Below are a few of the ways we’ve chosen to represent ‘no data’ in recent projects when interpolation or other means of smoothing out and covering up missing values was not an option. We feel that instances of ‘no data’ are nothing to hide from or ignore. In fact, in some cases, I’d argue that representing ‘no data’ can be a good thing and actually help to tell a more complete and truthful story about a mapped phenomenon that wouldn’t otherwise be seen.
Proportional Point Symbols
In the Jewish Life in America project for Adam Matthew Digital (project description), we mapped immigration, education, and population data at a number of countries, states, and cities over time to show how change took place. However, not every city has data available at every time slice. For those years when cities had no data, we mapped empty proportional point circles, sized according to the last year in which recorded data was available. For example, in the figures below the map shows that around 1890 Chicago had a Jewish population of 50,000. No data is available for St. Louis for this year, but in 1850–the last year in which data was recorded–we can see there was a Jewish population of 600 people.
Jewish population in Chicago, c1890
Jewish population in St. Louis is not available at c1890. The value at the last available time slice, c1850, is given instead.
Mapping hollow circles at years with no data can be helpful in a few different ways. First, it allows comparisons to be made between every city, albeit across years in some cases. Second, it reduces the distracting “pop-corn” effect of city points appearing and disappearing with each click of the timeline. Third, it shows the spatial distribution of all cities having some jewish population across time. Finally, and perhaps most simply, it makes for a less empty-looking and data-starved map.

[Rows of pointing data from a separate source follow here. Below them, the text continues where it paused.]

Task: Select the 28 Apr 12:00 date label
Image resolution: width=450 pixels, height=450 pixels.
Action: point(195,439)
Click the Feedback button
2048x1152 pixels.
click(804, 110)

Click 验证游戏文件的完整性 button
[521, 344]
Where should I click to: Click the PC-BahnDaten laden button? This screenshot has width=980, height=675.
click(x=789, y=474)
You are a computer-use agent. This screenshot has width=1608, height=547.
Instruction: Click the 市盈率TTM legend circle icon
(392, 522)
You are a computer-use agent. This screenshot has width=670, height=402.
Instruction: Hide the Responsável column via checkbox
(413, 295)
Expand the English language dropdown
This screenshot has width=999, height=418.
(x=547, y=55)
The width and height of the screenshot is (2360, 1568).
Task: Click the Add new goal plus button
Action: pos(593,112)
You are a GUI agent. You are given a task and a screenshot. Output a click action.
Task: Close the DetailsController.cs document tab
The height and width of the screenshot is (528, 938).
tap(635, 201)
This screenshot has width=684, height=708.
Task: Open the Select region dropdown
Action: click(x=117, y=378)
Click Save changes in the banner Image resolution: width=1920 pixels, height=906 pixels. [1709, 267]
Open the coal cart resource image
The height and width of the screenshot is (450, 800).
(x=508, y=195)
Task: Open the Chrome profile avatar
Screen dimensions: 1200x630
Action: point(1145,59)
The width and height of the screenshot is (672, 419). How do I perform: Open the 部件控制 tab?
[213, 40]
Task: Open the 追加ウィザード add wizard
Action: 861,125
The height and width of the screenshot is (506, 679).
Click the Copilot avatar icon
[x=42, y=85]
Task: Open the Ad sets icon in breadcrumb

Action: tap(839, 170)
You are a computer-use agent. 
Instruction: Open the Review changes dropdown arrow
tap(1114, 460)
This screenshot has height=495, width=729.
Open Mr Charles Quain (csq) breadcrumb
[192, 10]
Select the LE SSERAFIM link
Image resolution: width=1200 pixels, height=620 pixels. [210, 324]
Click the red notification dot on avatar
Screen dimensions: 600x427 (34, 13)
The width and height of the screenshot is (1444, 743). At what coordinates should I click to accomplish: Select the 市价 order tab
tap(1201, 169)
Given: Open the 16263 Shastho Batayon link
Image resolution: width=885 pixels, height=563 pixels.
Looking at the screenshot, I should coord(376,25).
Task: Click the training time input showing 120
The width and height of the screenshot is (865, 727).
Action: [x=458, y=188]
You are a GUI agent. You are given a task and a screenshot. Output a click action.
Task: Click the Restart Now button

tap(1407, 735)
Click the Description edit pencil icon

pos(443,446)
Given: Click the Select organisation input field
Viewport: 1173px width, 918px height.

For the Children’s Environmental Health Initiative Interactive Map Dashboard, we mapped a range of health, demographic and program data. In the figure below, late pre-term births at the census tract level in Durham, NC are shown. Features with ‘no data’ are represented by a gray fill color, a common technique found on choropleth maps. They can be hidden from the display via a checkbox in the user interface where the number of features without data is also shown.
Tracts with no data are represented using a gray fill color. An interface control counts and hides them.
The same map, but with ‘no data’ features hidden from display.
Places with ‘unstable rates’, although not exactly instances of ‘no data’, do not have big enough sample sizes to make meaningful inferences (as well as having some privacy concerns related to the small sample). Like features with no data, unstable rates can be hidden from the map display and ignored when necessary. However, unlike ‘no data’ these places are included in the map classification and are color-coded (i.e., not grayed-out). By treating each independently, users can refine how they want to display this more empty end of the data spectrum.
The same map, but with ‘unstable rates’ hidden from the display.
Assigning the color gray to ‘no data’ might seem like an obvious and easy choice, however, we’ve had to be somewhat careful in the past. Gray tends to recede and lie lower in the visual hierarchy than other colors on the map, and from a design perspective this can be advantageous in a number of ways. At the same time, this makes it especially important that the different meanings for “gray” are clear to the end user and that it be used consistently across the map and user interface.
While working on designs for the Illinois Public Health Community Map in collaboration with IDPH and IPRO, for example, we found that multiple uses for gray would be needed. In fact, a county on the map could be assigned one of three different gray values, and it was possible that counties representing each type could appear coincidentally. They could be gray 1) because a user zoomed in to a particular sub-region of the state, 2) because a user focused data around certain percentiles with the provided histogram control, and 3) because no data was available in the database. In addition, the health data we were mapping was calculated in several ways (e.g., “Rate of discharge” and “Deviation form Statewide Benchmark”), each requiring a different map color-scheme. In the mockup below of the Western IL health region, out-of-region counties are shown in light gray, out-of-focus counties in medium gray, and a single county with no data is shown in dark gray. To be safe, we chose sequential, diverging, and bivariate color schemes that didn’t include gray so as to avoid any potential confusion.
Mockup of the Western IL health region showing out-of-region counties in light gray, out-of-focus counties in medium gray, and a single county with no data in dark gray.
One feature of the London Low Life Map we produced for Adam Matthew Digital (project description) involves the overlay of historical maps on a modern basemap of London so that both images can be seen together using an opacity control. However, not all of the historical maps were scanned at the same resolution, meaning the extent that zooming is possible can change from map to map. As a simple means of handling maps with ‘no data’ at the higher resolutions, we disable part of the zoom widget when the handle reaches a certain point. Zoom levels that are not available for a selected map are shown, but not clickable. This is similar to what Google Maps does when switching over to terrain from the roads map, although in that case the zoom widget is shortened instead of disabled.
In this map, the zoom track is disabled to represent the limits of available base map data.